Post category: Leaf spots


Leaf spot diseases are caused by fungi that invade the leaf tissue causing it to turn brown or purplish, often with a concentric ring and perhaps a tiny centre spot. Mostly, leaf spot diseases are not very virulent, causing only spotting but not much tissue loss. Plants often respond to leaf spot diseases by shedding leaves, and this can be debilitating


Tar spot on sycamore


Almost every kind of plant has its own particular leaf spot disease. Most are not very damaging, being no more than curiosities like sycamore tar spot, but blackcurrant, celery, iris, beans, hellebore, honeysuckle, poplar and cineraria are among the plants that suffer serious leaf spot diseases.
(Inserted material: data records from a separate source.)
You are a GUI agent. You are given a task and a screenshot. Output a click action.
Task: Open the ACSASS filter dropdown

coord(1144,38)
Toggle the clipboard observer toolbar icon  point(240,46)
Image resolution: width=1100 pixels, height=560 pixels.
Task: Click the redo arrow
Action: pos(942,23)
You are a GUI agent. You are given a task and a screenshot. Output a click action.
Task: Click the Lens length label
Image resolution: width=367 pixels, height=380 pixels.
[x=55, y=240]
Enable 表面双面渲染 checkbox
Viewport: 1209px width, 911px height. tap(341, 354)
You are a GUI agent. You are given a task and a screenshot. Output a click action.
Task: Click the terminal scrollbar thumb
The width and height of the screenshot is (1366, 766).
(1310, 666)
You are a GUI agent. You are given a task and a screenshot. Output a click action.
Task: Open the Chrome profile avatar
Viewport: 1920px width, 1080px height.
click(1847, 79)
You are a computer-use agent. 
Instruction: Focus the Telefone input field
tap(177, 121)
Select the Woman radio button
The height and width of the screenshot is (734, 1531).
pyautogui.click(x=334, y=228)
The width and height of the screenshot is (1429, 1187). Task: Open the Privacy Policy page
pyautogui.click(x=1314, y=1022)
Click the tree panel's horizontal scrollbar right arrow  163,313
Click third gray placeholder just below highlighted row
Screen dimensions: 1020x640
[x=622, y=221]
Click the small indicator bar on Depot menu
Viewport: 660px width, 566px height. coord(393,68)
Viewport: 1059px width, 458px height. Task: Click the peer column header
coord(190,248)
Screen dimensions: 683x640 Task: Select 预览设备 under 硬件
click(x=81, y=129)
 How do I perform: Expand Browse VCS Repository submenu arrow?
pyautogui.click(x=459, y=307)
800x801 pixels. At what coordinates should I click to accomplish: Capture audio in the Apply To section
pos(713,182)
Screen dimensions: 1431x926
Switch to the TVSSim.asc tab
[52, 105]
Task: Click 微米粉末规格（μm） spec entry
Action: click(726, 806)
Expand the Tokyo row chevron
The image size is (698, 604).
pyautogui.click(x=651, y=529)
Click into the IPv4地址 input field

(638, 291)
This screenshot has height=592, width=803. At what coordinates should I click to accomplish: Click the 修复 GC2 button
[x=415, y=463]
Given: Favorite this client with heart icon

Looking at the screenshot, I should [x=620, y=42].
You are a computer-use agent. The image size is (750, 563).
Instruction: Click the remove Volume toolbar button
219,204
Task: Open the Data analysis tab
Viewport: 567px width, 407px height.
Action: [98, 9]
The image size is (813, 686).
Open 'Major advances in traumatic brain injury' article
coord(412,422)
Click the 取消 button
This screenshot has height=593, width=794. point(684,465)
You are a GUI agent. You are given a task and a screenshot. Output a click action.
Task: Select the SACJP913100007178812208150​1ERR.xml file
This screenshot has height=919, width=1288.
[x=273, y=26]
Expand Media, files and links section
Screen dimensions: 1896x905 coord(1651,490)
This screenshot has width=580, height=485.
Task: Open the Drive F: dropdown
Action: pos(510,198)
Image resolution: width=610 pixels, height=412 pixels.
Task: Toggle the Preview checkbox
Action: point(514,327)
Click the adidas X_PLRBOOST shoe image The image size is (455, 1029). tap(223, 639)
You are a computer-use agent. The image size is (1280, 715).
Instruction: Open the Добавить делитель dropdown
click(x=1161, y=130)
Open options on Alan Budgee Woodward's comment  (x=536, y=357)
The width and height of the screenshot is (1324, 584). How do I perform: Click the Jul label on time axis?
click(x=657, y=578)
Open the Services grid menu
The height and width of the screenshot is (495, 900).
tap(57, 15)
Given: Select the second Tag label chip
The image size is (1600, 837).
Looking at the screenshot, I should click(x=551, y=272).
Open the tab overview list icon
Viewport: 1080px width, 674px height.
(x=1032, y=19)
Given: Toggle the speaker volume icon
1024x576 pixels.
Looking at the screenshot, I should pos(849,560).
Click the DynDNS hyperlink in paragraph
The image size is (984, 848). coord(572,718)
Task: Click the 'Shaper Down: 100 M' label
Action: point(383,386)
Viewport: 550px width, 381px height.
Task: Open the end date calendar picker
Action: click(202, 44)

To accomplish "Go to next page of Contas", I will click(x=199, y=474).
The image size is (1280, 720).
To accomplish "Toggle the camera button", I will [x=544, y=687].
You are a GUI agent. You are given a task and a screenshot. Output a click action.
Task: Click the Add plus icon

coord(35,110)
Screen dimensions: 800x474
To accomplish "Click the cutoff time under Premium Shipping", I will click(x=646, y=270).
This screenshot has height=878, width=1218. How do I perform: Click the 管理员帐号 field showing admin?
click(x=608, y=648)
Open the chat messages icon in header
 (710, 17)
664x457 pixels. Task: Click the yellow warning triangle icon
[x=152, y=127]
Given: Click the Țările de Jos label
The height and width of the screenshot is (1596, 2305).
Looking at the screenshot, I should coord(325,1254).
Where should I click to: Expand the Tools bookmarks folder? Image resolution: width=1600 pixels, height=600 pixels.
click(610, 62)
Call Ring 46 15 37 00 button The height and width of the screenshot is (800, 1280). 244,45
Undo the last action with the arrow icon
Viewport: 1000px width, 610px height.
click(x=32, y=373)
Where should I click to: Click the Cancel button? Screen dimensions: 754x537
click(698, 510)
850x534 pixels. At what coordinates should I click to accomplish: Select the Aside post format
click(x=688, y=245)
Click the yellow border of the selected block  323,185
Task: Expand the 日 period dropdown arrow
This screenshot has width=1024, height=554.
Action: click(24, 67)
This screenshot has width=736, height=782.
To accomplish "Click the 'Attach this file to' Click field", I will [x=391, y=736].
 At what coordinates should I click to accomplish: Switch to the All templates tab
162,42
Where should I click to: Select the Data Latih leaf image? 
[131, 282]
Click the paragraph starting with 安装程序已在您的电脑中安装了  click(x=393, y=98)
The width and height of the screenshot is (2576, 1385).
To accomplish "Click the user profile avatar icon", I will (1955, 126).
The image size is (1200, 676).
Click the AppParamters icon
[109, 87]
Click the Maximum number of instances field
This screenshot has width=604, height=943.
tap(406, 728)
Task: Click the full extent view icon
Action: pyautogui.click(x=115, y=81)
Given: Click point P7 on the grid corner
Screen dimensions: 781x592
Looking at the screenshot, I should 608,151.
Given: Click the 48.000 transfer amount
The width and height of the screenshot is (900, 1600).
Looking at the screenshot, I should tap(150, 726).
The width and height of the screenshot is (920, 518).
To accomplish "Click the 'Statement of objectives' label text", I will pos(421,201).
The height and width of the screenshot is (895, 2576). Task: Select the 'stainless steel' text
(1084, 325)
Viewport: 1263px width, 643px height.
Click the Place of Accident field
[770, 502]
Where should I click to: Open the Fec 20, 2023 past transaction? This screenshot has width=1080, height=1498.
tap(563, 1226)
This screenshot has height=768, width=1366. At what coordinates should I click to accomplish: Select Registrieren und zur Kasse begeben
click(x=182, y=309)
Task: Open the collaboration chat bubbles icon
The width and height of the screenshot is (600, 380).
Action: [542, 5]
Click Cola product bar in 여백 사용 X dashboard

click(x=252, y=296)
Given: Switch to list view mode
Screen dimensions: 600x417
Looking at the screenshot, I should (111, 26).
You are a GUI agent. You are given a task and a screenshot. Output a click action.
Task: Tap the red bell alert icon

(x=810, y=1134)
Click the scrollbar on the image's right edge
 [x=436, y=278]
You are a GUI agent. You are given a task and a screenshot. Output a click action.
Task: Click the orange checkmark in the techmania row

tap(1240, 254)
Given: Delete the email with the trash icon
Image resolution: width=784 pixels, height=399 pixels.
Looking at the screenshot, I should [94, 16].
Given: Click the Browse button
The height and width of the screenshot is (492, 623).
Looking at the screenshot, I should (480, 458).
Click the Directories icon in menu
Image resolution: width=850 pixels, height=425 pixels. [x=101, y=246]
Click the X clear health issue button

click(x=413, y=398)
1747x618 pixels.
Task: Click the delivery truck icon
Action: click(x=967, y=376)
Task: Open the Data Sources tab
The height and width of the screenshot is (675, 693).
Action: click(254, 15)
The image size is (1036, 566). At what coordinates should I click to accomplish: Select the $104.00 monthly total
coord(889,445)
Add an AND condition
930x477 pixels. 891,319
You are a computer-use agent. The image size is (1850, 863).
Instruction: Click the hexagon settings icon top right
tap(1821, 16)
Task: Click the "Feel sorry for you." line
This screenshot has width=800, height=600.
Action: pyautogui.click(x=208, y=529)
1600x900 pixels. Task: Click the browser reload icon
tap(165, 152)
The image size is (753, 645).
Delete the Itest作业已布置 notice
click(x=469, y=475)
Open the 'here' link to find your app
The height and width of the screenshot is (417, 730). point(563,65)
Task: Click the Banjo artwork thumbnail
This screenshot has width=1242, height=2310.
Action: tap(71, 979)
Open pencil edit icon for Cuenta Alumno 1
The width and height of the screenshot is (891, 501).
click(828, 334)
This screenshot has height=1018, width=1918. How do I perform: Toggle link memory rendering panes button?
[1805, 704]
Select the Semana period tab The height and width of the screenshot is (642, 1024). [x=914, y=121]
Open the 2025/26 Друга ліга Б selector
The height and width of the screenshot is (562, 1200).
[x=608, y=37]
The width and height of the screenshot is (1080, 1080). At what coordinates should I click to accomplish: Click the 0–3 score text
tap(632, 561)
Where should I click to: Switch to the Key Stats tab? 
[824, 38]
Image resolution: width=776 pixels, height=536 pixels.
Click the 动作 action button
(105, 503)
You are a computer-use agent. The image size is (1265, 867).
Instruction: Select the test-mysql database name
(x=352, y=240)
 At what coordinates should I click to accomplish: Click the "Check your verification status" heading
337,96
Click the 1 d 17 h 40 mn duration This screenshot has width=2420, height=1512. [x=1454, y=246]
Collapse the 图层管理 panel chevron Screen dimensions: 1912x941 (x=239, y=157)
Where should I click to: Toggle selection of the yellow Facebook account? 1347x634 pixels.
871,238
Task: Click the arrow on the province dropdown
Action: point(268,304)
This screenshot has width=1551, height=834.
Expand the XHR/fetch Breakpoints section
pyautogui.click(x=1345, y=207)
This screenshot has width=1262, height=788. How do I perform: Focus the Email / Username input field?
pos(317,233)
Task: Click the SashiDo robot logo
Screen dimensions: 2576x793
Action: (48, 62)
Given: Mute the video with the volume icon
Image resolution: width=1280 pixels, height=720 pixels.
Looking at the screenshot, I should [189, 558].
White blister disease affects the Cabbage family, including weeds. It causes raised yellow bumps about a centimetre across on the upper surface of the leaves, and white spots on the underside. It spoils the foliage but does not greatly weaken the plant. Since it usually affects old leaves, the crops are generally edible. Remove old crops.

The major source of infective material for leaf spot diseases is the fallen leaves and a good measure of control can be achieved by raking these up and destroying them. In the case of repeated severe attacks, a spray of Bordeaux Mixture or Liquid Copper in late spring and early summer might give some control. There are so many different species of leaf spot fungi involved that precise recommendations are not possible.